With these three conditions in place (and only if they are in place), PPPs may enable increased capital investments, and thereby support planned changes in service delivery. In doing so, they may help to generate greater allocative efficiency in, and thus, greater financial sustainability of, the health system.
There is one final point to make, however. Having a PPP program in place – even one that meets the above conditions – is not the same as, and certainly no substitute for, having in place a robust governance regime for the operation of the private health sector.
In many countries (including those, such as Ukraine, and Uzbekistan, that have emerging PPP programs), the private health sector is rapidly growing, and there is an urgent need for a strong public policy framework to exert influence on the structure, conduct and performance of the sector.
Illustrative of these challenges and dynamics is the recent technical document produced by WHO Euro on PPP in healthcare in Ukraine (click here to access the report).

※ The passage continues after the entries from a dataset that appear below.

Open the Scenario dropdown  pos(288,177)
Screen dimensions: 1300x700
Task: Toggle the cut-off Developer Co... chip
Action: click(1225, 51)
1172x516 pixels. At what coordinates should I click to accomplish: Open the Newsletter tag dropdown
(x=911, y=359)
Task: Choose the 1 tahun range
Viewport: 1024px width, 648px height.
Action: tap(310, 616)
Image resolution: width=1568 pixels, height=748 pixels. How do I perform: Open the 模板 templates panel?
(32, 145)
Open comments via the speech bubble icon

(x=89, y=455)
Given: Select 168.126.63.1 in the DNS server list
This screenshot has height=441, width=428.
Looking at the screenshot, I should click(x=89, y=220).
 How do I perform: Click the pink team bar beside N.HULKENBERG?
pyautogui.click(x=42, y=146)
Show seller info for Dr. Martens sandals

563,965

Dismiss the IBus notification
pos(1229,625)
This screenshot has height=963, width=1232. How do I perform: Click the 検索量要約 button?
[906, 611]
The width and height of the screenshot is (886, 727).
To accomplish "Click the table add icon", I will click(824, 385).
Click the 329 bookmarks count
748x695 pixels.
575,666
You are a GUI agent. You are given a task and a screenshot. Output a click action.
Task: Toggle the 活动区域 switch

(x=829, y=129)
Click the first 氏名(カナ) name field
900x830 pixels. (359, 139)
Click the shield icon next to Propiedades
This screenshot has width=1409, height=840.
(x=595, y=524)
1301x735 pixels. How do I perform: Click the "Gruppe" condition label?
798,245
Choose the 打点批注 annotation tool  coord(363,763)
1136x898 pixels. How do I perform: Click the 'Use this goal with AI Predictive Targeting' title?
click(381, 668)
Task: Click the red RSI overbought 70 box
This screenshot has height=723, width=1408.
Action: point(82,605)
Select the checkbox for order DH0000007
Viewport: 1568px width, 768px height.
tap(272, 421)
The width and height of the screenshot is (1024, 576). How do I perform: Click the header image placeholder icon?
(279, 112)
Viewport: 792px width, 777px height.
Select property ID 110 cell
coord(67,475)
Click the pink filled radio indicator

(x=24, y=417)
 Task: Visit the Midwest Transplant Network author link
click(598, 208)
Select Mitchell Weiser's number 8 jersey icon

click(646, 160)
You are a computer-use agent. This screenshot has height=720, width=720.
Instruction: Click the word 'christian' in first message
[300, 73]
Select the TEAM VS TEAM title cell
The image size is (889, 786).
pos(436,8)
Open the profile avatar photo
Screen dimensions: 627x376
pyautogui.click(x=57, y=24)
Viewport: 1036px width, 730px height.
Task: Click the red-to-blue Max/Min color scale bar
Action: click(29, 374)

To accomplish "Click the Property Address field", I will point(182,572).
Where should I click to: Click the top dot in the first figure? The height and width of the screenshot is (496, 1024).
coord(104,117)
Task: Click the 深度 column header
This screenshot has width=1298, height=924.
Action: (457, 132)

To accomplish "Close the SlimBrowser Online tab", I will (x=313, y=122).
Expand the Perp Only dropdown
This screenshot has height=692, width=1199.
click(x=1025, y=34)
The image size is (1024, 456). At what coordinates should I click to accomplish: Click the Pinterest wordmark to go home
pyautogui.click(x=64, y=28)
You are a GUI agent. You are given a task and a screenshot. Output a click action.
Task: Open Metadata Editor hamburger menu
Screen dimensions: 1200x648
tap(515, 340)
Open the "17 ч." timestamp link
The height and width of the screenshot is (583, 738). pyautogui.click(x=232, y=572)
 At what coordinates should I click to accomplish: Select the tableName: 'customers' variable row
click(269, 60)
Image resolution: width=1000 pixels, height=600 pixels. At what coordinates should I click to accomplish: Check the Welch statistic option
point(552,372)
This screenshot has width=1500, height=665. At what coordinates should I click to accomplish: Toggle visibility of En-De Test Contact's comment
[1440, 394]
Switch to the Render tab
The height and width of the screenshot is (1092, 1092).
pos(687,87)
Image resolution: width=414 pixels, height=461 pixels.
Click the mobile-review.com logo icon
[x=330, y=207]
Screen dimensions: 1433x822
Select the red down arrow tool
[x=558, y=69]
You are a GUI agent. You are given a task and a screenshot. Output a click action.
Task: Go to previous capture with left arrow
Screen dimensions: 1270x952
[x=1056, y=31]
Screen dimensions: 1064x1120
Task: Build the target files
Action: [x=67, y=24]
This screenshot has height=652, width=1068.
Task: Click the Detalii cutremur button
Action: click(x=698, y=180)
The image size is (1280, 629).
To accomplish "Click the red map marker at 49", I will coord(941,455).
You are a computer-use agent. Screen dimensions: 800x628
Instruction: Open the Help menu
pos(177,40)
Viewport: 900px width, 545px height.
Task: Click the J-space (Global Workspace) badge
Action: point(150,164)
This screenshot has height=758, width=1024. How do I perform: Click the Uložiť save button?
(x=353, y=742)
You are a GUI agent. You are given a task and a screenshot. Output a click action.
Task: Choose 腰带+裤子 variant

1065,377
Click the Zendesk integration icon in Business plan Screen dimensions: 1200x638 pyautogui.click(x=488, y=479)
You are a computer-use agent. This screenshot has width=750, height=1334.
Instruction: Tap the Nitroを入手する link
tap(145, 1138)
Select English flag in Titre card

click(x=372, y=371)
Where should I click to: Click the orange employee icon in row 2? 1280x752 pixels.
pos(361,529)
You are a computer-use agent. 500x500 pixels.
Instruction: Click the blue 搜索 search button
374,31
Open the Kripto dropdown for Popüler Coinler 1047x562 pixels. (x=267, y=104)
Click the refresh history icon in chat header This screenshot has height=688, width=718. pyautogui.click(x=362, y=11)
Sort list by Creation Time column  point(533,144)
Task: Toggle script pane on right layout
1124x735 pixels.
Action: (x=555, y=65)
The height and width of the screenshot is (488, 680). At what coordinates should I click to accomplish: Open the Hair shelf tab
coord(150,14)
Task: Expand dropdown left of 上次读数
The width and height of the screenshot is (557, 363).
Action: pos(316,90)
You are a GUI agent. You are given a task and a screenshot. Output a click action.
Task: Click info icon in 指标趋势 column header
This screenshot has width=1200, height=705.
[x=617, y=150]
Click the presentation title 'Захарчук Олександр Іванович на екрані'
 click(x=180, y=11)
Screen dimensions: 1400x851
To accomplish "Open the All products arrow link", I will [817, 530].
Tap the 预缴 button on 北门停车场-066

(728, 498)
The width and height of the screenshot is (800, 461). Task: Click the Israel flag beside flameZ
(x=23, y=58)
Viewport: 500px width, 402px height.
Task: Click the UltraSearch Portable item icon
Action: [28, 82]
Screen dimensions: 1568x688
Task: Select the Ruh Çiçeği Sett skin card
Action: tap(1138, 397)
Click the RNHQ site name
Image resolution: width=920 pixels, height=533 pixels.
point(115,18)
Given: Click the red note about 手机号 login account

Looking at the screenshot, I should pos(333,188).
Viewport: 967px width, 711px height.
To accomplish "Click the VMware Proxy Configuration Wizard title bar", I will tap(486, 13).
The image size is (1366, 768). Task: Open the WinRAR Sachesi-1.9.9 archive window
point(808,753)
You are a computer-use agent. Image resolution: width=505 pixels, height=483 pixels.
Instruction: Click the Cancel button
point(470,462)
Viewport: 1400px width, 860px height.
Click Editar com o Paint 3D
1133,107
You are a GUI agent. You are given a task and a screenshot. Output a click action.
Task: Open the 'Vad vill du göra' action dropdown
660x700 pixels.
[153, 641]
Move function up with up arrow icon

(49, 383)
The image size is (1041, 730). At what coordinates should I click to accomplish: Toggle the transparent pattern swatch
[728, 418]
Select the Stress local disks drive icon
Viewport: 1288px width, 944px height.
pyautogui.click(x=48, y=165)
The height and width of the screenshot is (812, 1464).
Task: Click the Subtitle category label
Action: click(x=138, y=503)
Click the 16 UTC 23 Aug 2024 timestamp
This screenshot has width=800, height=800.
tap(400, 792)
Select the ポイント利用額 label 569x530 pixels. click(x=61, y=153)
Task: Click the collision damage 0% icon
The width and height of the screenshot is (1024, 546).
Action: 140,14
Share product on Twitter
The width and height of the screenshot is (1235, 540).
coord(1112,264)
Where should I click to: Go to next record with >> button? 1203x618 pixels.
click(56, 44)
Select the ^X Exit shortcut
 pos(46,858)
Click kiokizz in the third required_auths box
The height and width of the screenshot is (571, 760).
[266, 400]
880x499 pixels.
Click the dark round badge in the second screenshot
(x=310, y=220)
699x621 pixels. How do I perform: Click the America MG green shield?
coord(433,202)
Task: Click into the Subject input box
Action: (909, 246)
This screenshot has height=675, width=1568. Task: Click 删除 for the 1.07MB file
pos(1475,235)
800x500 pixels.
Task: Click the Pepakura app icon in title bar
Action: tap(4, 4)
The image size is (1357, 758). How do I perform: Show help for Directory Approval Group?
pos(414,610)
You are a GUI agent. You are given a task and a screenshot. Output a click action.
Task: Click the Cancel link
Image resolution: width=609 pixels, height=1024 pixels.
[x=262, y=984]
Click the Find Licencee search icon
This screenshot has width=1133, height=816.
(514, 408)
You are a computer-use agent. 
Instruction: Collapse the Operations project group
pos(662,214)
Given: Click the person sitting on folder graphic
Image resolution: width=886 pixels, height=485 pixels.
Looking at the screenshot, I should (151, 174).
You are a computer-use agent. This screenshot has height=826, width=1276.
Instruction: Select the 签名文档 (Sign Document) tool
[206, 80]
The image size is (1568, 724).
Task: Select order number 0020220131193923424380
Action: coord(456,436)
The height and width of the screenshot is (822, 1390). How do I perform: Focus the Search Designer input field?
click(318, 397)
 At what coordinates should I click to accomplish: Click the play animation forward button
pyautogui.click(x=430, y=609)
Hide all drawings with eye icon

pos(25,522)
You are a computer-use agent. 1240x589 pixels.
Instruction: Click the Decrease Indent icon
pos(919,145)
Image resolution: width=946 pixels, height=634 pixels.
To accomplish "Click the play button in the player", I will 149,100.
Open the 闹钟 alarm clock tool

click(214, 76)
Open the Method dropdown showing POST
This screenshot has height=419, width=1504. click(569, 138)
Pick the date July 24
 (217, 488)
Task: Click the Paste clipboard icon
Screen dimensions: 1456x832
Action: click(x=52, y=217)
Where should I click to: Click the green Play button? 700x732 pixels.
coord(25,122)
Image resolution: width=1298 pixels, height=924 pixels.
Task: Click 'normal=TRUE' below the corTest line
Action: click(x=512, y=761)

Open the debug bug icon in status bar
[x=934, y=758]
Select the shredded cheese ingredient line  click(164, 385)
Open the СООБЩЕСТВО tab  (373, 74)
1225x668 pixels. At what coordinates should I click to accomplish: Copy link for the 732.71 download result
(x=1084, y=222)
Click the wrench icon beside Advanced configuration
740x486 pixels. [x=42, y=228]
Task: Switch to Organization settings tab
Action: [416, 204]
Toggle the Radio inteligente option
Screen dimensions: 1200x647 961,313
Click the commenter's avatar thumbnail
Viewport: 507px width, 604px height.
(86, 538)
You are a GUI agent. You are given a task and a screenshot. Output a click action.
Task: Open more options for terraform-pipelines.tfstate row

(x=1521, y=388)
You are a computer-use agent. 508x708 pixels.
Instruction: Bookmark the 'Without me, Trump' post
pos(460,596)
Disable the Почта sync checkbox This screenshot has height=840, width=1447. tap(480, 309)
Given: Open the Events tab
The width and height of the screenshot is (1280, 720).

Such a framework needs to incorporate a full range of functions designed to address, and respond to, multiple sources of market failure and related inequities, and may include, for instance:
- new, or better-enforced, regulations that define and enforce the conditions of market entry, and ensure ongoing oversight of service quality,
- to require private entities to report into routine health information systems as a condition of licensing and / or accreditation processes; and
- introduction of criteria-based purchasing arrangements to enable free or low-cost access to private sector goods and services across the covered population.
Sound interventions in these areas are critical. But they are largely independent of the PPP program, and the competencies required are quite different. We intend to return to this latter issue in future blogs!